# "other" PVC



## relay (May 9, 2005)

As I haven't got a home of my own <sniff> I'll have to post in the "general" PVC section... 

Just to say that I posted before Christmas about our battery not charging. It turned out to be a duff battery and it was replaced under warranty. Thanks to all who offered suggestions.

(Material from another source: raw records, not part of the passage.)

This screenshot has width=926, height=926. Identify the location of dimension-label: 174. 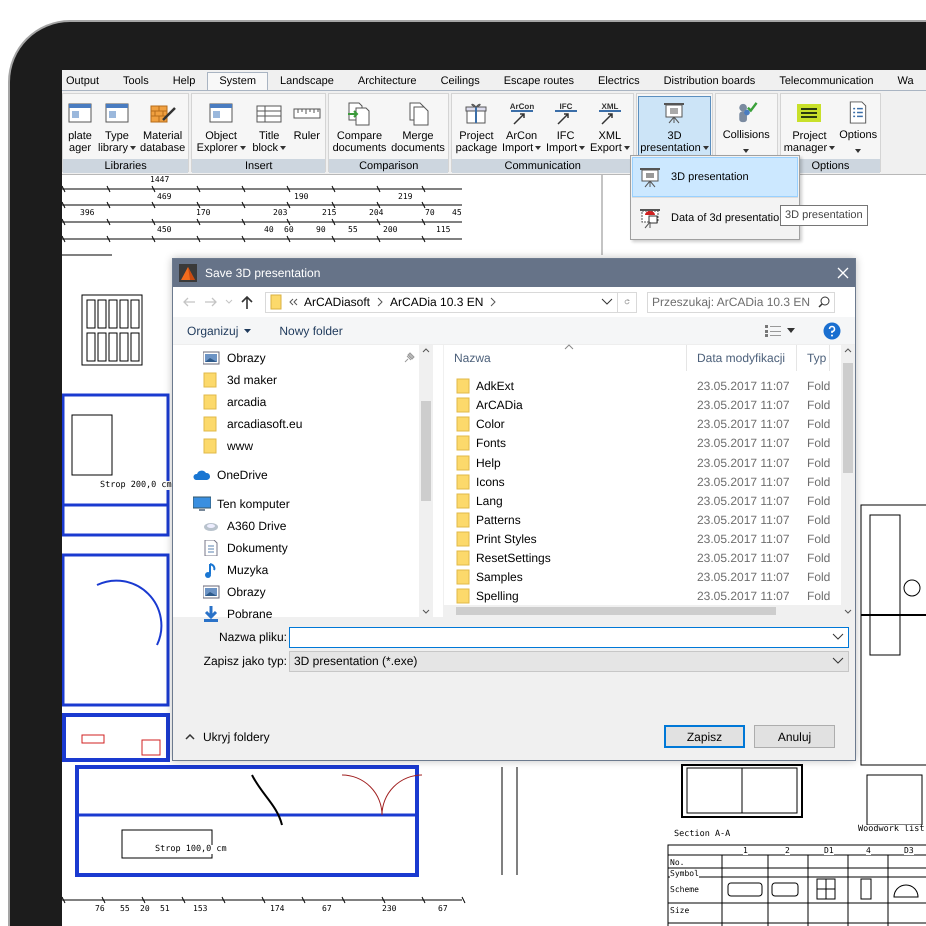
(277, 908).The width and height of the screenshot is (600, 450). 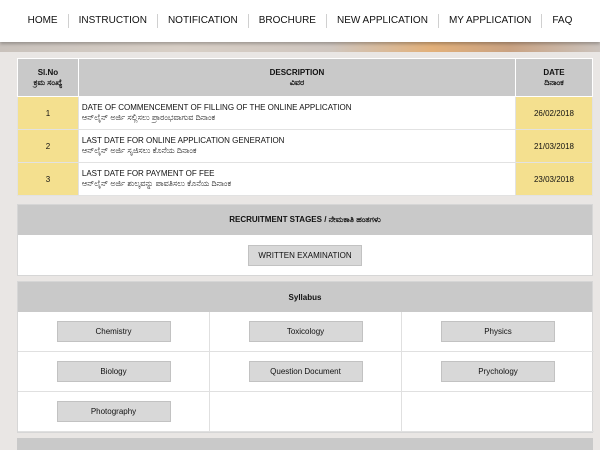 I want to click on row-date: 26/02/2018, so click(x=554, y=113).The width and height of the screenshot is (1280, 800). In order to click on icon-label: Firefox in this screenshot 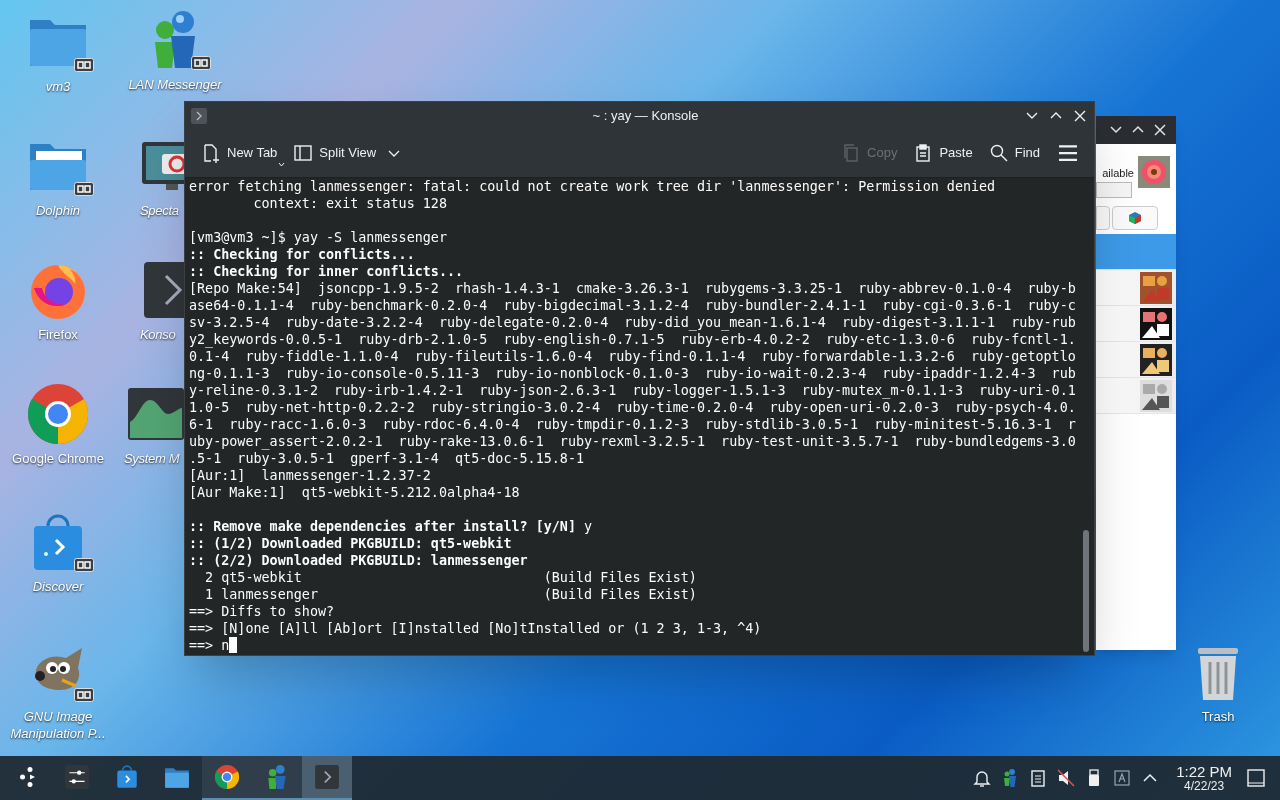, I will do `click(58, 334)`.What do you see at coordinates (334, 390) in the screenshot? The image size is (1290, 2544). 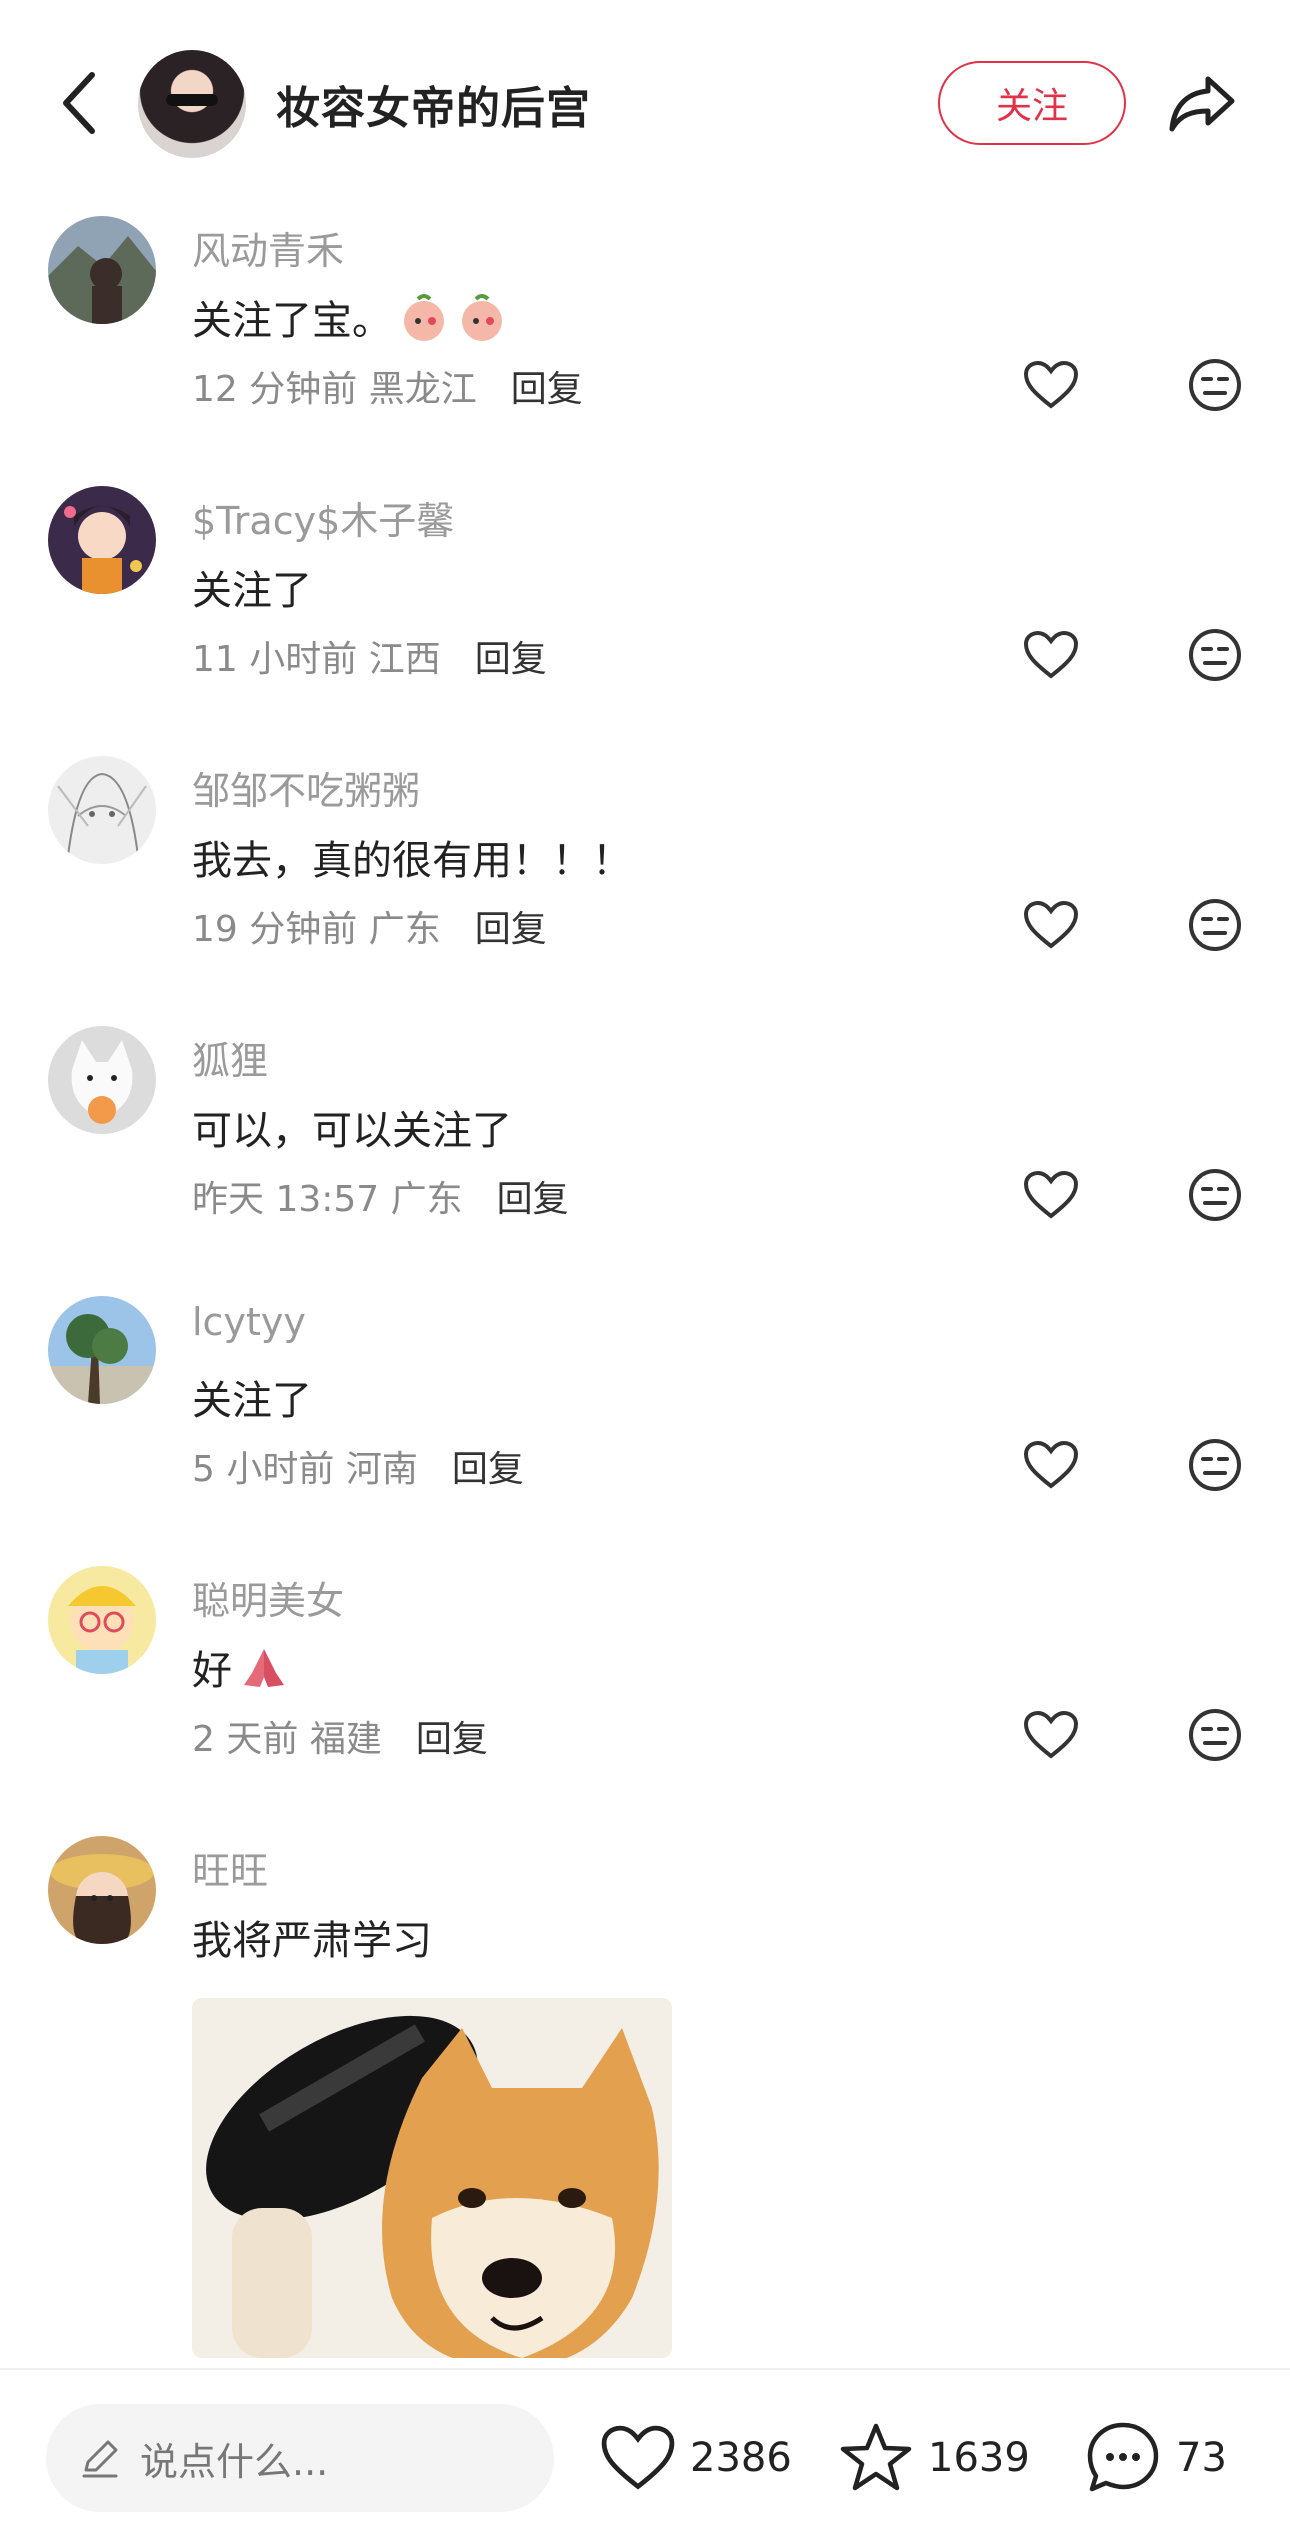 I see `comment-time-location: 12 分钟前 黑龙江` at bounding box center [334, 390].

Have been away a few times now in our Adria Van M - the only thing I don't like is the name  We're very pleased with the layout - suits us perfectly - and it's a dream to drive.

-H


----------



## nukeadmin (Oct 10, 2003)

you do have a section now


----------



## ingram (May 12, 2005)

nukeadmin said:


> you do have a section now


Nuke, would you please put section in for 'Other' as I am sure there are some rare and obscure makes such as mine which don't warrant a section of there own, like mine..........Renault Master 'Spectra'

Harvey


----------



## nukeadmin (Oct 10, 2003)

we already have the main pvc forum section for that 
http://www.motorhomefacts.com/forum-66.html


----------



## relay (May 9, 2005)

nukeadmin said:


> you do have a section now


gosh Nuke, you're just like a magic genie 

thank you :thumbleft:

-H


----------



## sallytrafic (Jan 17, 2006)

At this rate I'll be the only one in 'other' 

I expect before long members with LWB versions will want a sub section within each converter to separate them from the MWB and SWB versions


----------



## tubbytuba (Mar 21, 2007)

Maybe Nuke could give us a more exciting name, in line with our specialised, elite, individual status? :lol: 

Steve.


----------